To address your concern regarding time complexity, we report the time required for one epoch of pretraining and fine-tuning our model, comparing it to the AliDiff baseline (which also uses DPO). To measure the computation time, we use the official source code provided by the author and run the code on a single NVIDIA A6000 GPU.

Rebuttal Table 1. Time needed for training per one epoch (in seconds)
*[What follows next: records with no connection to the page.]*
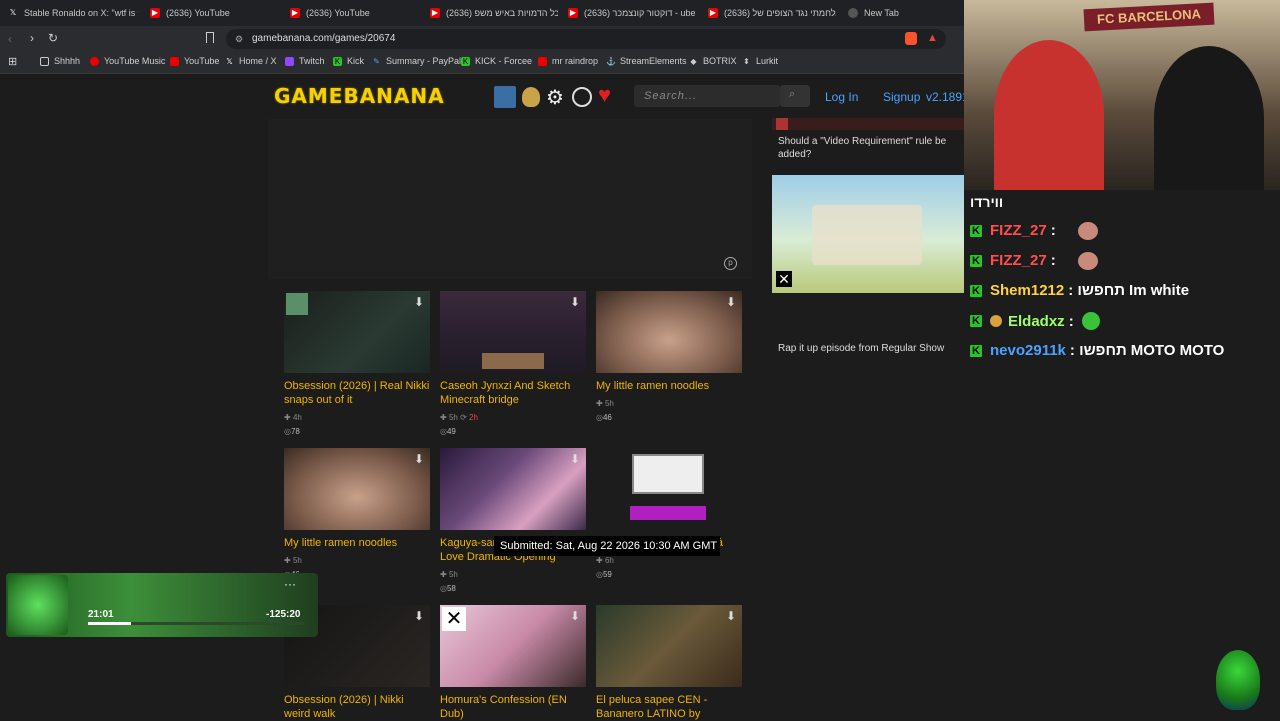 This screenshot has height=721, width=1280. I want to click on card-title: Obsession (2026) | Nikki weird walk, so click(357, 707).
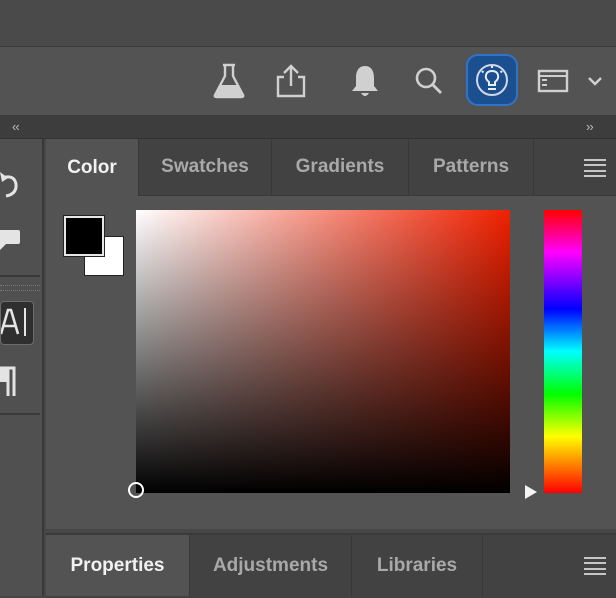  Describe the element at coordinates (20, 288) in the screenshot. I see `tool-grip` at that location.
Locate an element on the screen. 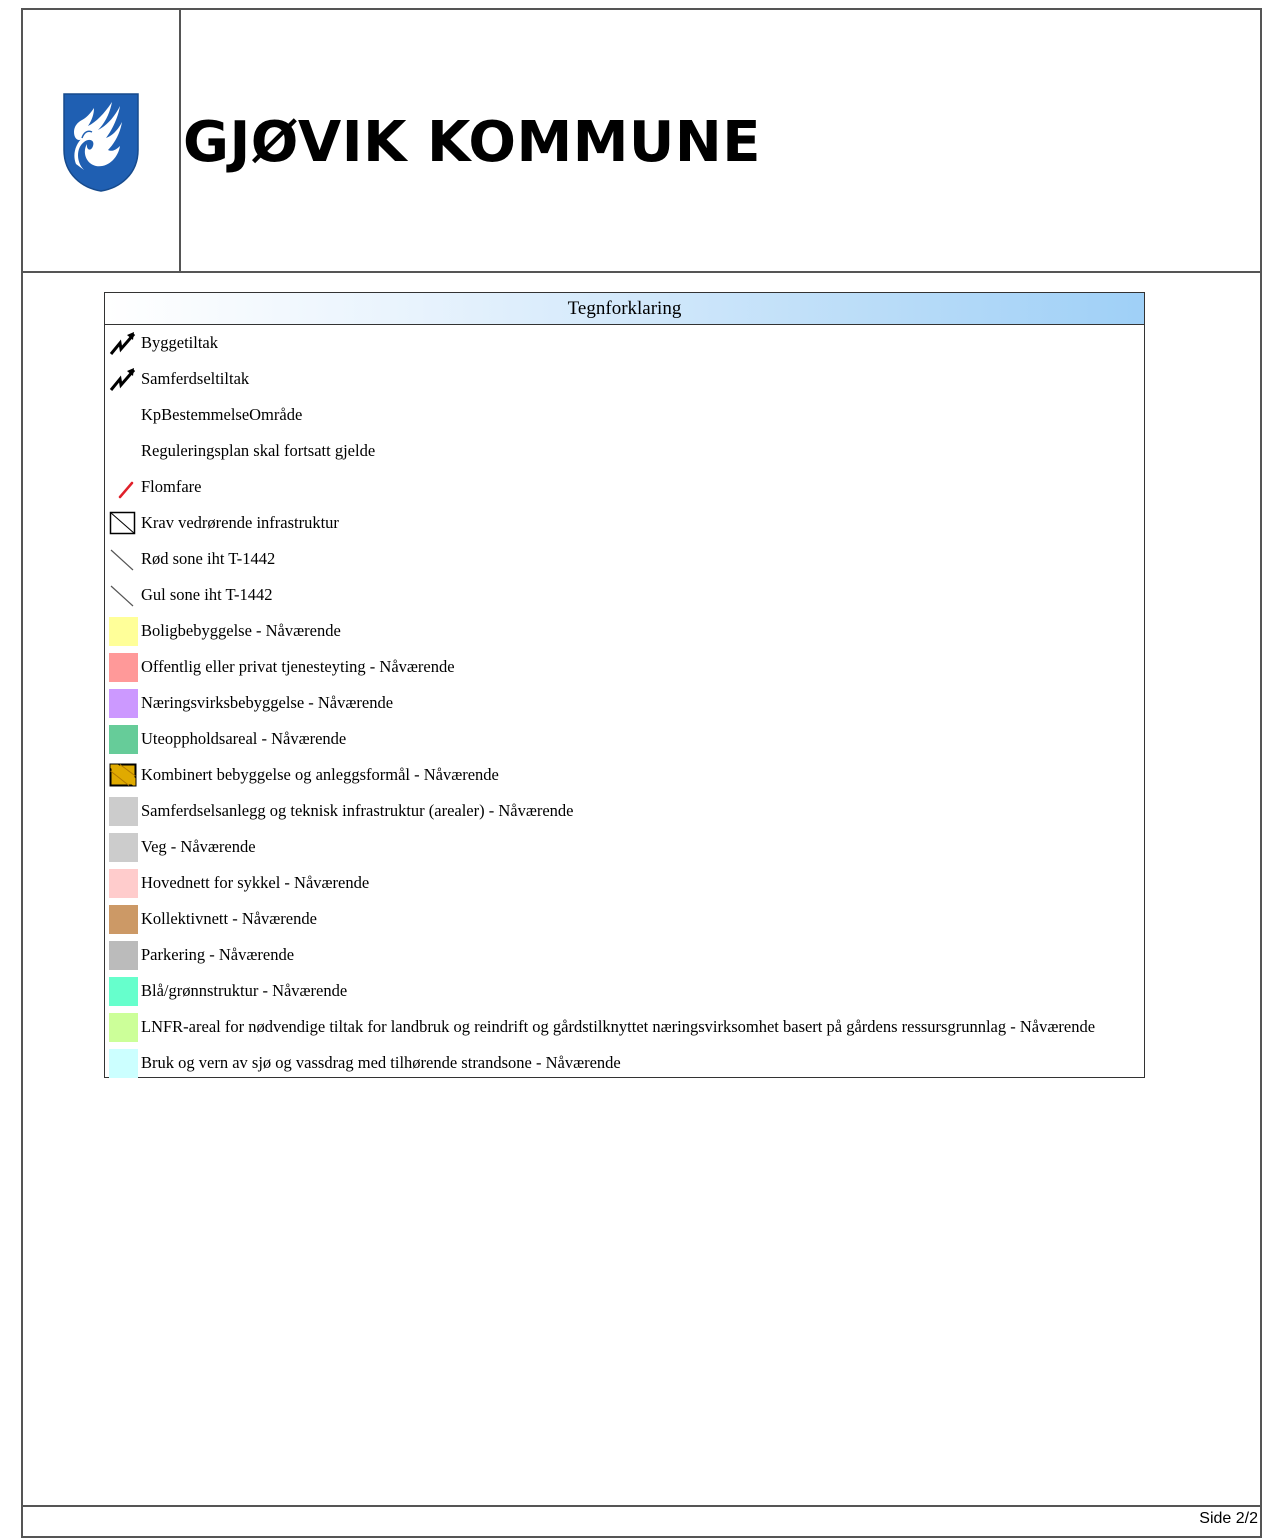  legend-item-label: Blå/grønnstruktur - Nåværende is located at coordinates (244, 990).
ModelPretrainingFinetuning only
AliDiff (DPO with diffusion model)7461.7322,884
Ours (DPO with BFNs)5695.4016,354

The Rebuttal Table 1 shows applying DPO to a pre-trained model takes 16,354 seconds with our method per one epoch, compared to 22,884 seconds for AliDiff, representing a 28.5% reduction. These results demonstrate that our model is more time-efficient than the diffusion-based baseline. Furthermore, coupled with its strong performance, this highlights the practicality of our model for Structure-Based Drug Design (SBDD) tasks. We have added this computation time in the appendix and appreciate R1's feedback in helping us improve the manuscript.
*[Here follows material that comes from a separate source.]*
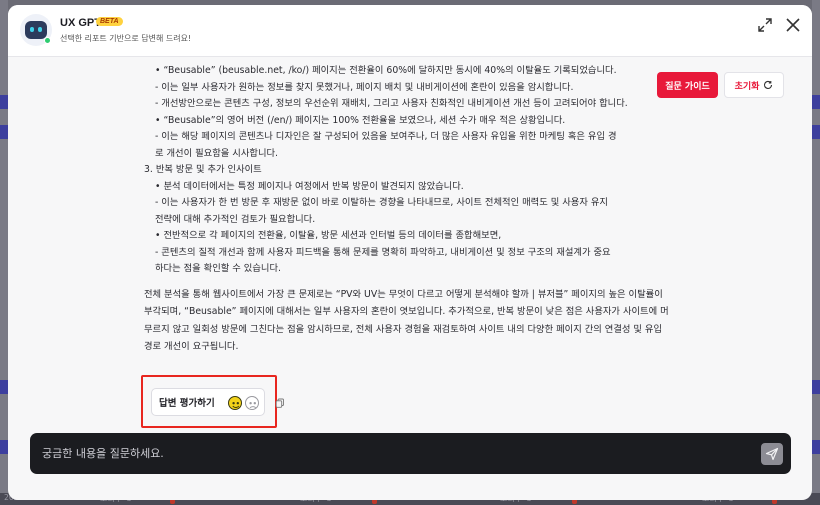 Image resolution: width=820 pixels, height=505 pixels. I want to click on rating-label: 답변 평가하기, so click(187, 404).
Our approach does not significantly increase overall training time; however, obtaining rewards from an external tool can be time-consuming. To address this, we preprocess and store rewards in advance, but this requires an offline DPO framework. A promising future direction for SBDD is reducing reliance on external tools, enabling a more iterative and efficient online training loop.


W2) Minor issue: figure 1&2 should provide axis indications

Thank you for the editorial comment. We have added the axis indications in our revised manuscript.

审稿人评论

I thank the authors for their rebuttal. I believe my concerns have been generally addressed, and I keep my decision of weak acceptance.

作者评论

We appreciate the positive recommendation and the constructive feedback provided during the discussion. All comments help further refine the paper.

最终决定

This paper introduces a multi-reward optimization framework based on DPO for structure-based drug design. It aims to optimize multiple desired properties like binding affinity, validity, and drug-likeness. Experimental results show the method generates more realistic ligands with higher binding affinity compared to baselines and a better Pareto front.

Strengths:

  • The integration of multi-reward optimization with BFNs addresses the limitations of single-objective approaches, balancing critical molecular attributes effectively.
  • Experiments show improvement in binding affinity and conformational stability.

Weakness:

  • The paper uses existing training approach for multi-objective ligand optimization. The novelty is limited.
  • Validation is on the CrossDocked dataset, which is synthetic.

Other concerns raised by reviewers such as computational complexity, ligand-protein clash results, choice of metrics, and temperature parameter are addressed by authors during rebuttal.